REQUIRED WORK ▸
- a) In the extract on Mithridates, how long did it take Sulla to assemble five legions?
- b) Reproduce the stretch of the extract on Mithridates from "News reached Rome" through "assemble five legions.".

Mithridates responded to the provocation by invading Cappadocia and Bithynia. Manius Aquillius attempted to raise troops from Bithynia and also called upon reinforcements under Gaius Cassius, the proconsul in Asia, and Quintus Oppius, proconsul in Cilicia. After defeating Nicomedes IV, Mithridates then defeated Aquillius in Bithynia, forcing Cassius to withdraw to the Aegean and Rhodes. Proceeding south, Mithridates induced the citizens of Laodicea, where Oppius was present, to surrender the proconsul. By the middle of 89 BC, Mithridates had defeated four allied armies and conquered most of Roman Asia. He revelled in his victory as he remitted all taxes for five years and appointed satraps and overseers for the conquered territories.

News reached Rome of Mithridates' victories and the collapse of Roman rule in Asia in the autumn of 89 BC. Distracted by the Social war, the Romans immediately declared war on Mithridates but moved slowly in forming up forces. The consul of 88 BC, Lucius Cornelius Sulla, was given the command against Mithridates and it took him some eighteen months to assemble five legions.

EXERCISE DATA ▸
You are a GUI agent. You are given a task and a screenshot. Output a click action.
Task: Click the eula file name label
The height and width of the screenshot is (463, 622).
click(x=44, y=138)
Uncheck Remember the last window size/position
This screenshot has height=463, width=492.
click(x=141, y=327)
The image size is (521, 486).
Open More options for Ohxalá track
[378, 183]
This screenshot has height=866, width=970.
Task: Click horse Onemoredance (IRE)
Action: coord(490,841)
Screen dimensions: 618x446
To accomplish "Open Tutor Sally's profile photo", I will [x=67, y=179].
--
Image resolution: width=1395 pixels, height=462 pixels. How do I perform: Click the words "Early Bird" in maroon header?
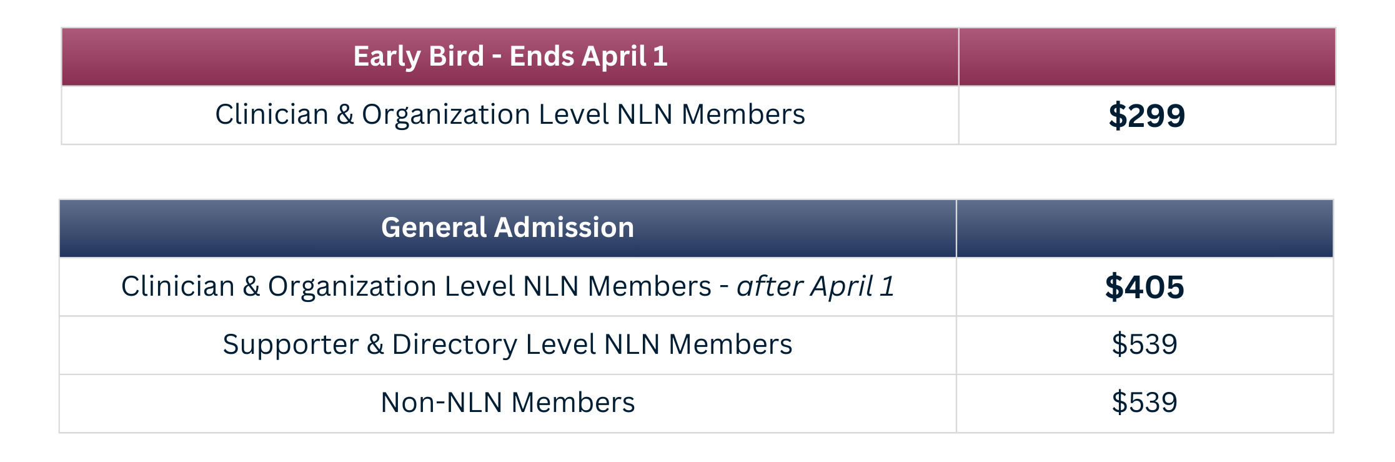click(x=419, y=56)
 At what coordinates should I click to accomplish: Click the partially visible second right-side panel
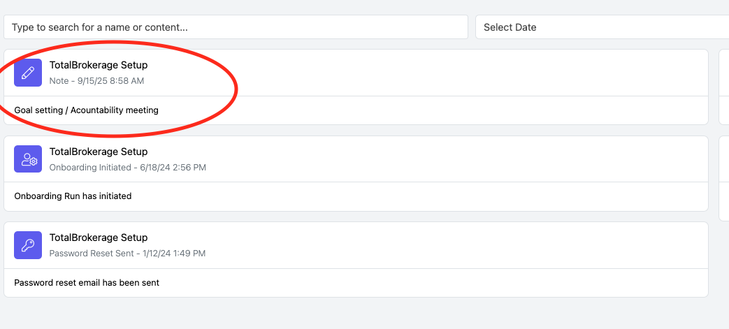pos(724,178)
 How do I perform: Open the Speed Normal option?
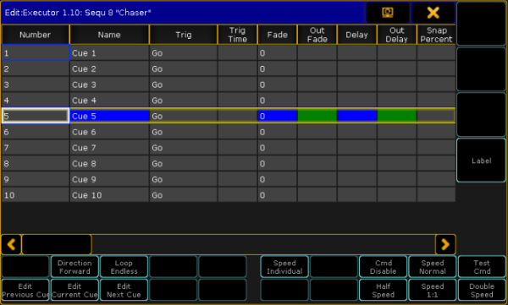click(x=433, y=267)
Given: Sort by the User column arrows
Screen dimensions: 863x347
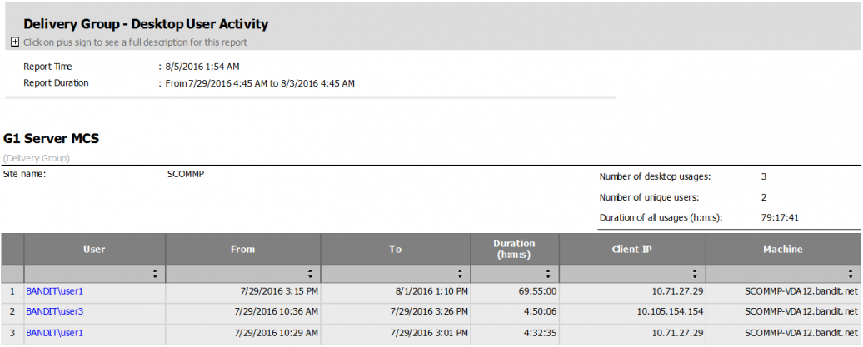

SOLUTION LIST ▸
- a) Some eighteen months.

- b)
News reached Rome of Mithridates' victories and the collapse of Roman rule in Asia in the autumn of 89 BC. Distracted by the Social war, the Romans immediately declared war on Mithridates but moved slowly in forming up forces. The consul of 88 BC, Lucius Cornelius Sulla, was given the command against Mithridates and it took him some eighteen months to assemble five legions.